Reading text -
--------------------

But I do have to say that I ended up with a degree virtually debt-free -- except owing a debt of gratitude to my parents and, of course, my big brother. That's what big brothers are for, I guess. I lived in the Fraser Valley close to Vancouver, so it wasn't as hard for me as it was for many others. Of course it's harder now. It doesn't matter too much where you live, because it's very difficult, under conditions of minimum wage and lots of employers hiring casual labour, to make the amount of money it requires to live during the six, seven months that you go to university. It's particularly hard for those who live in rural parts of the province. Educational access and educational opportunity, therefore, are not the same for folks in the larger urban centres as they are for those who live in the rural and remote parts of the province.

I have this experience, of course, with my own children, now that I live in the far north. Sending them to college was, for me, not too much of a sacrifice. But I try to imagine what it would be like for other less-fortunate families to do the same. It really becomes a barrier. In my capacity as counsellor of the junior high in Terrace for many years, I occasionally ran into the kind of situation where a perfectly bright and eager student was denied the chance to go to a university or a post-secondary institution simply because of the costs involved. So I don't want to see that happen. My vision, of course, for the folks in Skeena is that they increase the capacity of the Northwest Community College to deliver those kinds of services and therefore make it easier for people to access an education.

--------------------

Data lines -
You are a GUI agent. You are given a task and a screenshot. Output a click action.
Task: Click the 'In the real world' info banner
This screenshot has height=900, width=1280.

--------------------

Parts of the exercise -
**a)** Answer these questions from the speech on access to post-secondary education:
(i) Where did the speaker live while earning a degree?
(ii) What role did the speaker hold at the junior high in Terrace?
(iii) Which institution does the speaker want to have greater capacity for people in Skeena?
**b)** Can you carry on the speech about access to post-secondary education from its final sentence?

The replies -
**a)**
(i) In the Fraser Valley, close to Vancouver.
(ii) Counsellor.
(iii) Northwest Community College.

**b)**
Notwithstanding the comments of the member for Okanagan East, I think this bill shows the government's commitment to families. I think it shows a willingness to invest in future generations. We're the education province, and I'm proud of it. We've opened up the only three new universities in the country in the last decade, and we've created 40,000 new post-secondary spaces or new positions.

The member for Okanagan East says that this government can't take the credit. Hon. Speaker, I just can't disagree more with that particular notion. It may seem advantageous for them to say so. The tuition freeze, though, has been in effect for five years. This is the sixth year. Everywhere else in the country, the post-secondary population is declining, and in B.C. it's increasing. Nationally, the enrolment decline is 3 percent, and ours is on the increase. The increase is about 12 percent. I don't think you need to say more than that. So, for anybody there to suggest that we can't take some credit for this, I think they're wrong, and I think it's just part of the spin from the opposition.

The issue of course is that when you graduate these days. . . . I can't remember the figure. When I was in school counselling, it was an estimate of something like $12,000 to

[ Page 17449 ]

$13,000 a year to get an education, so it's a barrier to folks that live in places where they can't live at home and go to a university.

There's one statistic which is kind of interesting that says that the B.C. university tuition fees will be $1,805 less than Ontario and $1,675 less than in Alberta. So for an Alberta family that has a student in an Alberta university, the Alberta advantage disappears completely, and in fact there is a B.C. advantage. So if you want to look at it that way, in terms of dollars and cents, the advantage is in B.C. as the education province.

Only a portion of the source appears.